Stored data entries
+++++
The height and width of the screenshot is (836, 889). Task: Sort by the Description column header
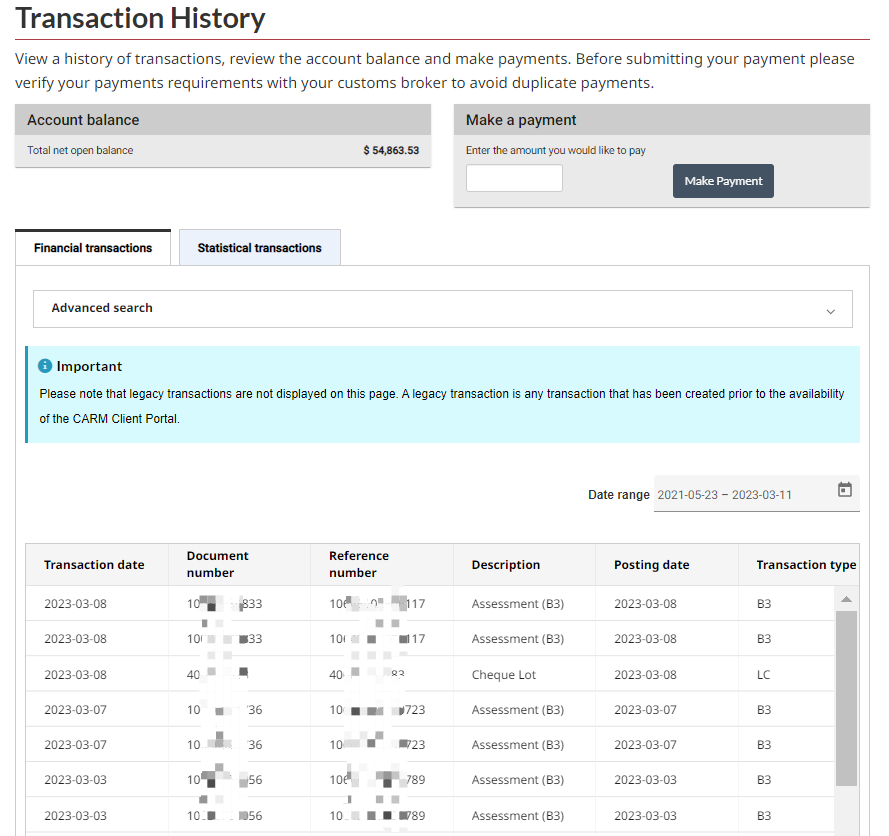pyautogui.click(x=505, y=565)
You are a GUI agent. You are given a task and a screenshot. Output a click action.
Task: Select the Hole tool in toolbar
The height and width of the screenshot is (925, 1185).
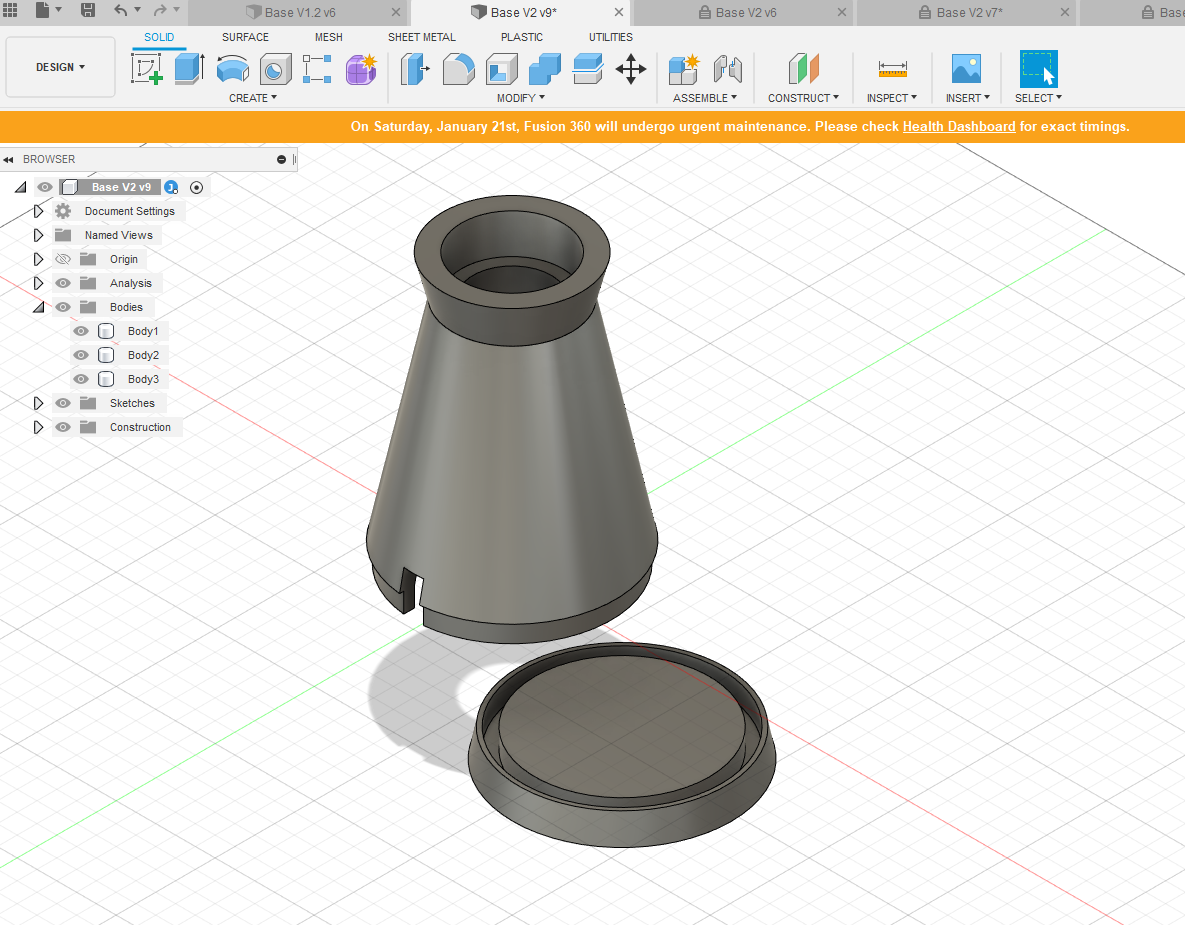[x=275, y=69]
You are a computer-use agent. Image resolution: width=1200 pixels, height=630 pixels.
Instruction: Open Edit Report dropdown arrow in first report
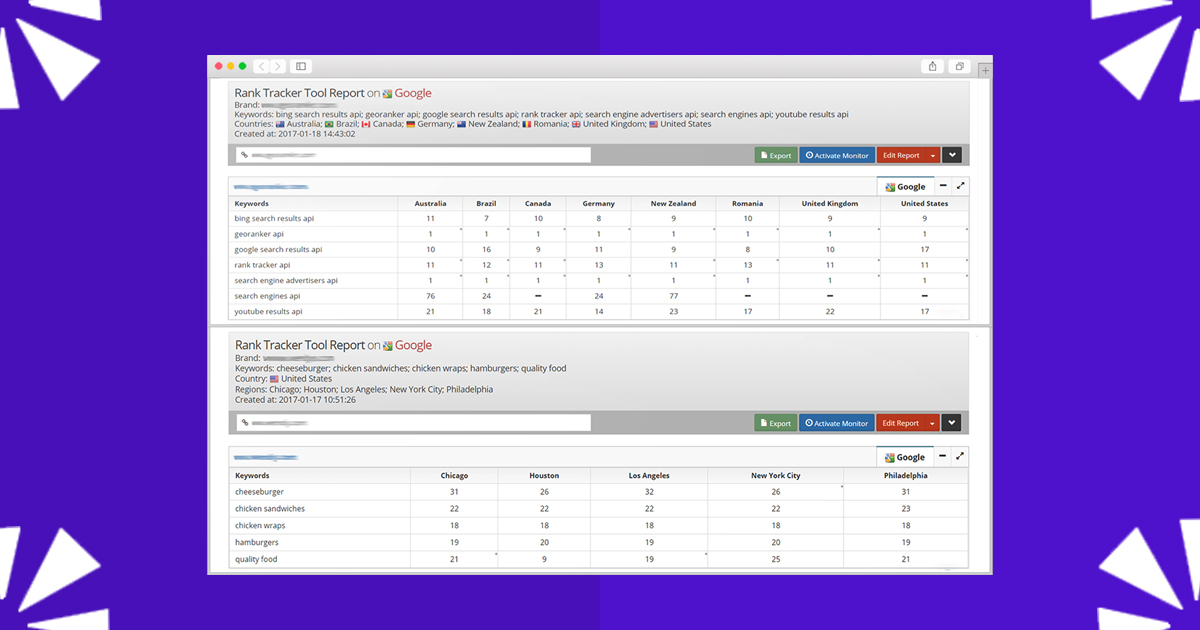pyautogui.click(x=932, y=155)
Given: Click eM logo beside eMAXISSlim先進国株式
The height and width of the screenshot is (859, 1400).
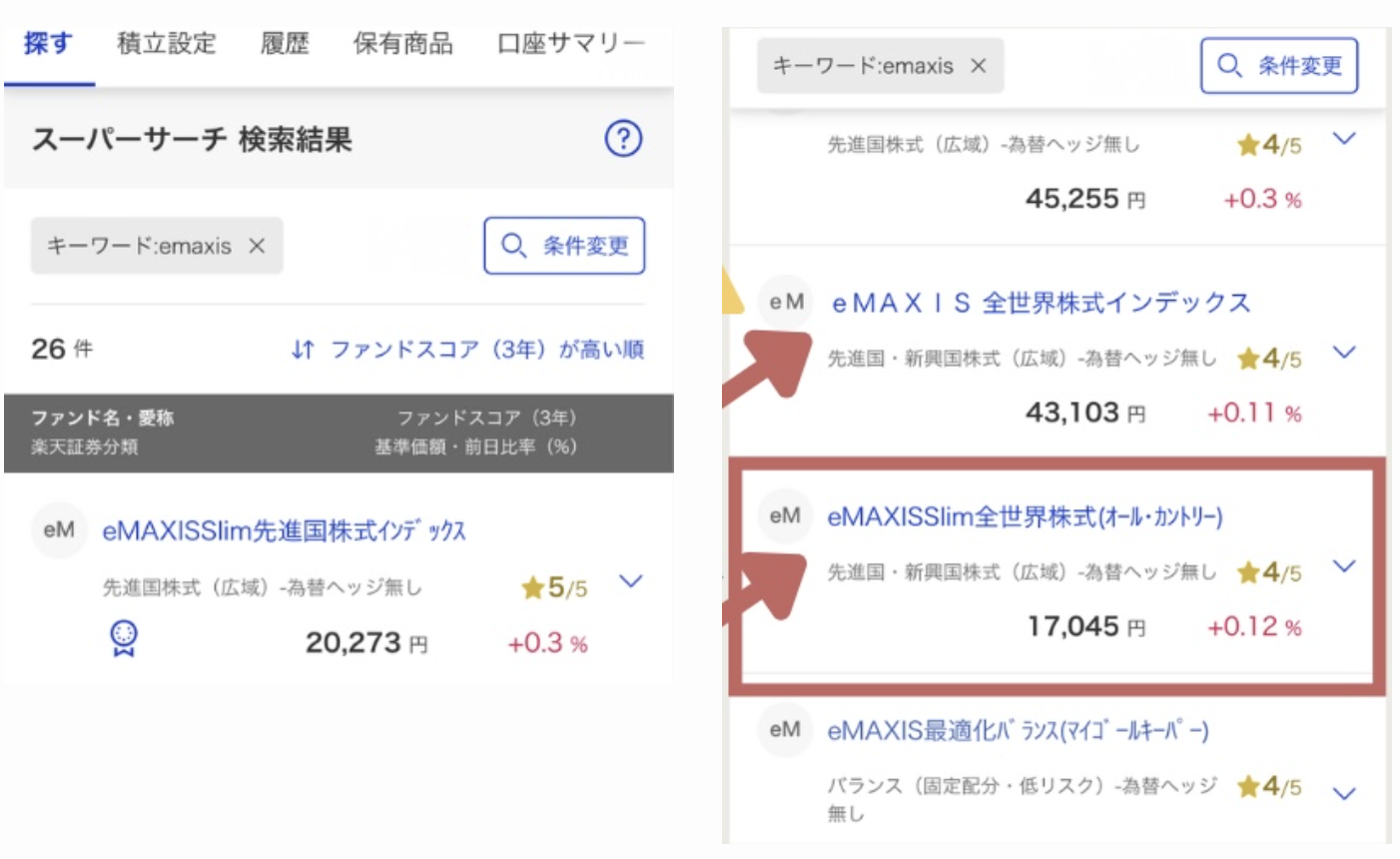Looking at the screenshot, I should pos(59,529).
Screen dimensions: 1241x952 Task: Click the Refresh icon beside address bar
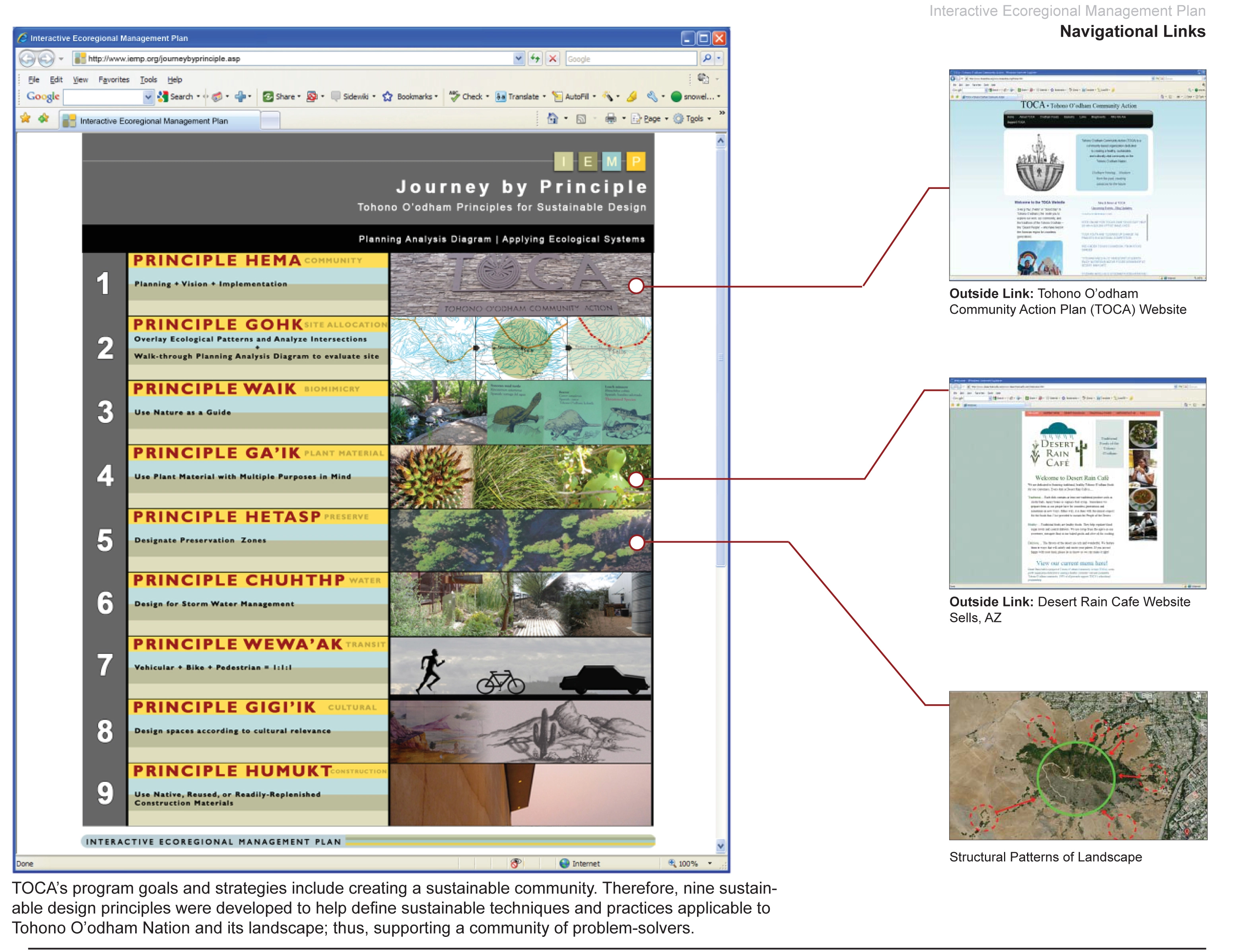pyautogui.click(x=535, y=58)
+++++
> _Aim of the exercise_:
Only lines that contain "agent" are needed, so copy each of them from the data.

> _Response for this exercise_:
You are a GUI agent. You are given a task and a screenshot. Output a click action.
You are a computer-use agent. Image resolution: width=1200 pixels, height=630 pixels.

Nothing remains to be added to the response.